Directions | Give back the data in full, with every line exact.

*** Data extracts Section Begins ***

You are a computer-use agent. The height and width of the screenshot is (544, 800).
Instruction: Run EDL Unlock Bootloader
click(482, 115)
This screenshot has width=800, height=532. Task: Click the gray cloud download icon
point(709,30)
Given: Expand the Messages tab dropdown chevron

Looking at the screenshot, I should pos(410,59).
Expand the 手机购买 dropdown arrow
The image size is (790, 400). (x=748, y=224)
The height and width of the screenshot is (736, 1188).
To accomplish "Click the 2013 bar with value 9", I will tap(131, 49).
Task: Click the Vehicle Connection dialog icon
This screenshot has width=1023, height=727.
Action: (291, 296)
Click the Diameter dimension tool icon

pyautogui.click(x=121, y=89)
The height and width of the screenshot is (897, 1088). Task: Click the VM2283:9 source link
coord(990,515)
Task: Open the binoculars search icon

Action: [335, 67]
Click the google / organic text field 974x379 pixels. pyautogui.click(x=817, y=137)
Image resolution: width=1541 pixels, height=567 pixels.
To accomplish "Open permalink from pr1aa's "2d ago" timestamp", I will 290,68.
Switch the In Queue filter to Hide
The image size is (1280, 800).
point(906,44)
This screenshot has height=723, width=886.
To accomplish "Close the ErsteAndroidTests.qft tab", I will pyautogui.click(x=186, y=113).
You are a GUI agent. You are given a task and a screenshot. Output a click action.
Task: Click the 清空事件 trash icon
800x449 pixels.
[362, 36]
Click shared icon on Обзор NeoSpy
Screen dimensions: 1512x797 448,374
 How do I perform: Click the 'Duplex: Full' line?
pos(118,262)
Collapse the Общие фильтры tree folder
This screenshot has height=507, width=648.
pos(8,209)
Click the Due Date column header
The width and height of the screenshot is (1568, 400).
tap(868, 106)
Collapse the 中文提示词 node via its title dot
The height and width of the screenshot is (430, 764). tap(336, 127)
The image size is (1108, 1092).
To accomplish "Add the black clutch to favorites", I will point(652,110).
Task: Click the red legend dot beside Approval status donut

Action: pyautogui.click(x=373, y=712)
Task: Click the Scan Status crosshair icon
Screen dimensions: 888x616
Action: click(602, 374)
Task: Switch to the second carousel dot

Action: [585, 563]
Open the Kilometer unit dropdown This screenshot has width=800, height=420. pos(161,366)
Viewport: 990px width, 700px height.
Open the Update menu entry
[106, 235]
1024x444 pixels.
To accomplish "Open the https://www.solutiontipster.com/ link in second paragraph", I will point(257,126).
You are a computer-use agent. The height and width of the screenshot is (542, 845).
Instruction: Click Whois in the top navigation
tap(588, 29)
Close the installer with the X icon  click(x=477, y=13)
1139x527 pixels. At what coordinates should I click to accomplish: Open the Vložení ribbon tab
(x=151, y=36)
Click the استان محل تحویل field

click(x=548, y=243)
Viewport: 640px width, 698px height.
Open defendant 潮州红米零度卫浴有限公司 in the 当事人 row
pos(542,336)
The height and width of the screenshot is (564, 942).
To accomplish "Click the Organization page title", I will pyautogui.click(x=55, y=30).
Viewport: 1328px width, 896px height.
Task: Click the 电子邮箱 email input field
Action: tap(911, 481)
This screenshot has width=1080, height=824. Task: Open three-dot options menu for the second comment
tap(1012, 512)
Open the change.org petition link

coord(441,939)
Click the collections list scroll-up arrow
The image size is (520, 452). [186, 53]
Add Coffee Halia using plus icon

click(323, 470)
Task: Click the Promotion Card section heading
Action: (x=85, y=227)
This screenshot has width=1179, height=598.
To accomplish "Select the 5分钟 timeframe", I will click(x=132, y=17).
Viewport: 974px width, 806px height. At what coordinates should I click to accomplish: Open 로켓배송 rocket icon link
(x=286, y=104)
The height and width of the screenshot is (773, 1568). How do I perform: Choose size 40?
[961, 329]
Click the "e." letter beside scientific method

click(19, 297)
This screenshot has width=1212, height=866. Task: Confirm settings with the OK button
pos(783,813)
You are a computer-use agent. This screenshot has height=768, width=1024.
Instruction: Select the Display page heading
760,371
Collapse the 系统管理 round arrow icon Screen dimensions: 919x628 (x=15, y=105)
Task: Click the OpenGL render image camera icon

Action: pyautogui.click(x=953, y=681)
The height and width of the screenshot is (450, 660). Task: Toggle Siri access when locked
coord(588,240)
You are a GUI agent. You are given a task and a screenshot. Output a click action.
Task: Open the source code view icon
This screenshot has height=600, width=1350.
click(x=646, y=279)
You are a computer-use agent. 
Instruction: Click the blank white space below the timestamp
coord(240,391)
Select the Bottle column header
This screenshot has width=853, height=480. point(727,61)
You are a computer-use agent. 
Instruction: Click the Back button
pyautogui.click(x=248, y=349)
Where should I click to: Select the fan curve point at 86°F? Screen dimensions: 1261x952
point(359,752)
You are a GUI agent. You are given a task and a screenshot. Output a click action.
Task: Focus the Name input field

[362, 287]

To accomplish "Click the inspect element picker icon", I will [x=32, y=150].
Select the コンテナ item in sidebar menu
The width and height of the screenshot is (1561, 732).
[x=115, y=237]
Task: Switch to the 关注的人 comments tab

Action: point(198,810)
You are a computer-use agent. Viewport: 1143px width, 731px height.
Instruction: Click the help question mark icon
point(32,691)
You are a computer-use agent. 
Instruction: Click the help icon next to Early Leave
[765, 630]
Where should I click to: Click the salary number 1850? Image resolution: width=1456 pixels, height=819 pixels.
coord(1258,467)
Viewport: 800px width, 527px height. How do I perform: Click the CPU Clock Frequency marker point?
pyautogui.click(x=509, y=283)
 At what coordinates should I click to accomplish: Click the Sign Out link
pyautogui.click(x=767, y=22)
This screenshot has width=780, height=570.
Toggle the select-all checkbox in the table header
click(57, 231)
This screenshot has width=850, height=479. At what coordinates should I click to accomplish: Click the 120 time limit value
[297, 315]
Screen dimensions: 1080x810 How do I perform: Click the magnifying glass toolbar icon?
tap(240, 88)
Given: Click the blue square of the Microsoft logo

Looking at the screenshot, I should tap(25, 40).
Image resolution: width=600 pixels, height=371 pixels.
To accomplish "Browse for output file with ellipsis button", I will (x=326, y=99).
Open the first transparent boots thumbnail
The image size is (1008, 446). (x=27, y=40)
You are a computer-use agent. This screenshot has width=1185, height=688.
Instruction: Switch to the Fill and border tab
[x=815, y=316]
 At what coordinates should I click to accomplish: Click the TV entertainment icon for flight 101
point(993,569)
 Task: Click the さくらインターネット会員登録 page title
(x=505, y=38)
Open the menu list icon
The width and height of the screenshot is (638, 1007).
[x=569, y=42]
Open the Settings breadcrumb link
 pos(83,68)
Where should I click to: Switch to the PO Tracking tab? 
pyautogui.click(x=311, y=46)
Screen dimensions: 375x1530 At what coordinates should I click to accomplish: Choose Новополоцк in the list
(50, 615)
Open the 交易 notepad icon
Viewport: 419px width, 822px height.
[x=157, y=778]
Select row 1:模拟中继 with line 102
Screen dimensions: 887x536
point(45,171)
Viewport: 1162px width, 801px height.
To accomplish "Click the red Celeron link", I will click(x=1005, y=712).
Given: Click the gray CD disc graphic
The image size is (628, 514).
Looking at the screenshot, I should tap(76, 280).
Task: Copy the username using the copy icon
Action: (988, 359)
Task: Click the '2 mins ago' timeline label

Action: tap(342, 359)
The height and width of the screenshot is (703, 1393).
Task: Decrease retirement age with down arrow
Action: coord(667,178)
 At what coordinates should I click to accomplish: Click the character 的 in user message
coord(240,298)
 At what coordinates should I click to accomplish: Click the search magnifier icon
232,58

*** Data extracts Section Ends ***

Output of the exercise |
You are a computer-use agent. The height and width of the screenshot is (544, 800).
Instruction: Run EDL Unlock Bootloader
click(482, 115)
This screenshot has width=800, height=532. Task: Click the gray cloud download icon
point(709,30)
Given: Expand the Messages tab dropdown chevron

Looking at the screenshot, I should pos(410,59).
Expand the 手机购买 dropdown arrow
The image size is (790, 400). (x=748, y=224)
The height and width of the screenshot is (736, 1188).
To accomplish "Click the 2013 bar with value 9", I will tap(131, 49).
Task: Click the Vehicle Connection dialog icon
This screenshot has width=1023, height=727.
Action: (291, 296)
Click the Diameter dimension tool icon

pyautogui.click(x=121, y=89)
The height and width of the screenshot is (897, 1088). Task: Click the VM2283:9 source link
coord(990,515)
Task: Open the binoculars search icon

Action: [335, 67]
Click the google / organic text field 974x379 pixels. pyautogui.click(x=817, y=137)
Image resolution: width=1541 pixels, height=567 pixels.
To accomplish "Open permalink from pr1aa's "2d ago" timestamp", I will 290,68.
Switch the In Queue filter to Hide
The image size is (1280, 800).
point(906,44)
This screenshot has height=723, width=886.
To accomplish "Close the ErsteAndroidTests.qft tab", I will pyautogui.click(x=186, y=113).
You are a GUI agent. You are given a task and a screenshot. Output a click action.
Task: Click the 清空事件 trash icon
800x449 pixels.
[362, 36]
Click shared icon on Обзор NeoSpy
Screen dimensions: 1512x797 448,374
 How do I perform: Click the 'Duplex: Full' line?
pos(118,262)
Collapse the Общие фильтры tree folder
This screenshot has height=507, width=648.
pos(8,209)
Click the Due Date column header
The width and height of the screenshot is (1568, 400).
tap(868, 106)
Collapse the 中文提示词 node via its title dot
The height and width of the screenshot is (430, 764). tap(336, 127)
The image size is (1108, 1092).
To accomplish "Add the black clutch to favorites", I will point(652,110).
Task: Click the red legend dot beside Approval status donut

Action: pyautogui.click(x=373, y=712)
Task: Click the Scan Status crosshair icon
Screen dimensions: 888x616
Action: click(602, 374)
Task: Switch to the second carousel dot

Action: [585, 563]
Open the Kilometer unit dropdown This screenshot has width=800, height=420. pos(161,366)
Viewport: 990px width, 700px height.
Open the Update menu entry
[106, 235]
1024x444 pixels.
To accomplish "Open the https://www.solutiontipster.com/ link in second paragraph", I will point(257,126).
You are a computer-use agent. The height and width of the screenshot is (542, 845).
Instruction: Click Whois in the top navigation
tap(588, 29)
Close the installer with the X icon  click(x=477, y=13)
1139x527 pixels. At what coordinates should I click to accomplish: Open the Vložení ribbon tab
(x=151, y=36)
Click the استان محل تحویل field

click(x=548, y=243)
Viewport: 640px width, 698px height.
Open defendant 潮州红米零度卫浴有限公司 in the 当事人 row
pos(542,336)
The height and width of the screenshot is (564, 942).
To accomplish "Click the Organization page title", I will pyautogui.click(x=55, y=30).
Viewport: 1328px width, 896px height.
Task: Click the 电子邮箱 email input field
Action: tap(911, 481)
This screenshot has width=1080, height=824. Task: Open three-dot options menu for the second comment
tap(1012, 512)
Open the change.org petition link

coord(441,939)
Click the collections list scroll-up arrow
The image size is (520, 452). [186, 53]
Add Coffee Halia using plus icon

click(323, 470)
Task: Click the Promotion Card section heading
Action: (x=85, y=227)
This screenshot has width=1179, height=598.
To accomplish "Select the 5分钟 timeframe", I will click(x=132, y=17).
Viewport: 974px width, 806px height. At what coordinates should I click to accomplish: Open 로켓배송 rocket icon link
(x=286, y=104)
The height and width of the screenshot is (773, 1568). How do I perform: Choose size 40?
[961, 329]
Click the "e." letter beside scientific method

click(19, 297)
This screenshot has width=1212, height=866. Task: Confirm settings with the OK button
pos(783,813)
You are a computer-use agent. This screenshot has height=768, width=1024.
Instruction: Select the Display page heading
760,371
Collapse the 系统管理 round arrow icon Screen dimensions: 919x628 (x=15, y=105)
Task: Click the OpenGL render image camera icon

Action: pyautogui.click(x=953, y=681)
The height and width of the screenshot is (450, 660). Task: Toggle Siri access when locked
coord(588,240)
You are a GUI agent. You are given a task and a screenshot. Output a click action.
Task: Open the source code view icon
This screenshot has height=600, width=1350.
click(x=646, y=279)
You are a computer-use agent. 
Instruction: Click the blank white space below the timestamp
coord(240,391)
Select the Bottle column header
This screenshot has width=853, height=480. point(727,61)
You are a computer-use agent. 
Instruction: Click the Back button
pyautogui.click(x=248, y=349)
Where should I click to: Select the fan curve point at 86°F? Screen dimensions: 1261x952
point(359,752)
You are a GUI agent. You are given a task and a screenshot. Output a click action.
Task: Focus the Name input field

[362, 287]

To accomplish "Click the inspect element picker icon", I will [x=32, y=150].
Select the コンテナ item in sidebar menu
The width and height of the screenshot is (1561, 732).
[x=115, y=237]
Task: Switch to the 关注的人 comments tab

Action: point(198,810)
You are a computer-use agent. Viewport: 1143px width, 731px height.
Instruction: Click the help question mark icon
point(32,691)
You are a computer-use agent. 
Instruction: Click the help icon next to Early Leave
[765, 630]
Where should I click to: Click the salary number 1850? Image resolution: width=1456 pixels, height=819 pixels.
coord(1258,467)
Viewport: 800px width, 527px height. How do I perform: Click the CPU Clock Frequency marker point?
pyautogui.click(x=509, y=283)
 At what coordinates should I click to accomplish: Click the Sign Out link
pyautogui.click(x=767, y=22)
This screenshot has width=780, height=570.
Toggle the select-all checkbox in the table header
click(57, 231)
This screenshot has width=850, height=479. At what coordinates should I click to accomplish: Click the 120 time limit value
[297, 315]
Screen dimensions: 1080x810 How do I perform: Click the magnifying glass toolbar icon?
tap(240, 88)
Given: Click the blue square of the Microsoft logo

Looking at the screenshot, I should tap(25, 40).
Image resolution: width=600 pixels, height=371 pixels.
To accomplish "Browse for output file with ellipsis button", I will (x=326, y=99).
Open the first transparent boots thumbnail
The image size is (1008, 446). (x=27, y=40)
You are a computer-use agent. This screenshot has width=1185, height=688.
Instruction: Switch to the Fill and border tab
[x=815, y=316]
 At what coordinates should I click to accomplish: Click the TV entertainment icon for flight 101
point(993,569)
 Task: Click the さくらインターネット会員登録 page title
(x=505, y=38)
Open the menu list icon
The width and height of the screenshot is (638, 1007).
[x=569, y=42]
Open the Settings breadcrumb link
 pos(83,68)
Where should I click to: Switch to the PO Tracking tab? 
pyautogui.click(x=311, y=46)
Screen dimensions: 375x1530 At what coordinates should I click to accomplish: Choose Новополоцк in the list
(50, 615)
Open the 交易 notepad icon
Viewport: 419px width, 822px height.
[x=157, y=778]
Select row 1:模拟中继 with line 102
Screen dimensions: 887x536
point(45,171)
Viewport: 1162px width, 801px height.
To accomplish "Click the red Celeron link", I will click(x=1005, y=712).
Given: Click the gray CD disc graphic
The image size is (628, 514).
Looking at the screenshot, I should tap(76, 280).
Task: Copy the username using the copy icon
Action: (988, 359)
Task: Click the '2 mins ago' timeline label

Action: tap(342, 359)
The height and width of the screenshot is (703, 1393).
Task: Decrease retirement age with down arrow
Action: coord(667,178)
 At what coordinates should I click to accomplish: Click the character 的 in user message
coord(240,298)
 At what coordinates should I click to accomplish: Click the search magnifier icon
232,58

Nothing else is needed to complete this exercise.